**Task prompt:** If pictures are present, leave them out, and copy the data word for word.

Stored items
____________

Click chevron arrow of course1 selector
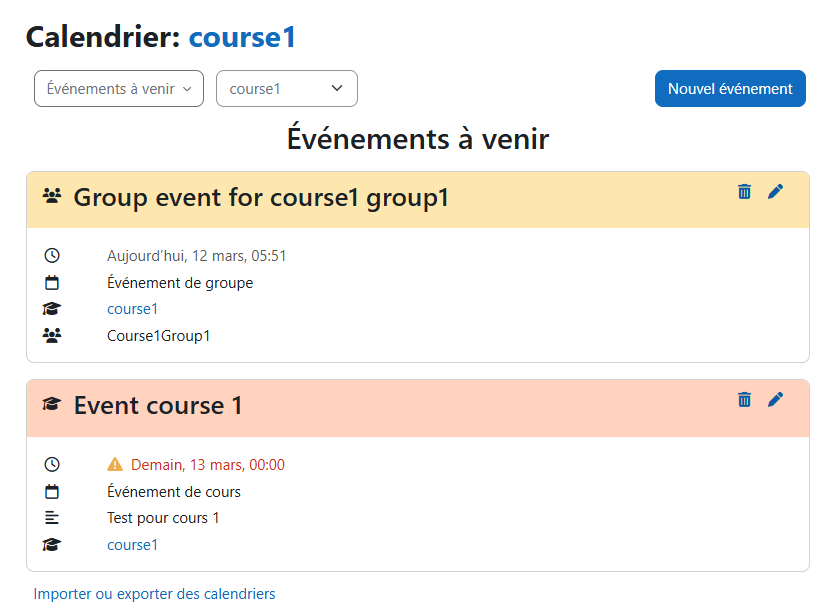838x613 pixels. click(x=337, y=88)
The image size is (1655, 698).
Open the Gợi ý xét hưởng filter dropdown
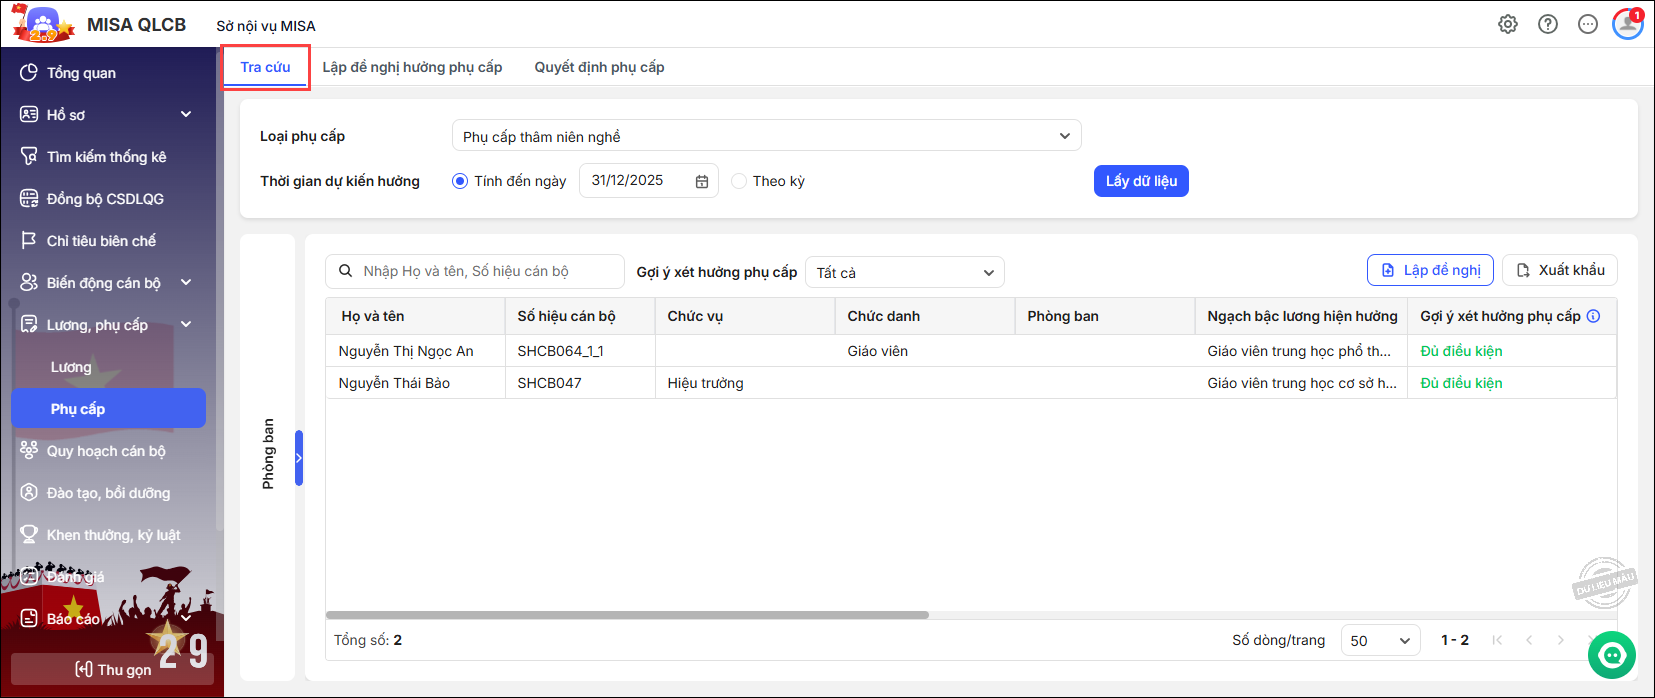tap(904, 272)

____________

**Exercise answer:**
Click chevron arrow of course1 selector
838x613 pixels. click(x=337, y=88)
The image size is (1655, 698).
Open the Gợi ý xét hưởng filter dropdown
tap(904, 272)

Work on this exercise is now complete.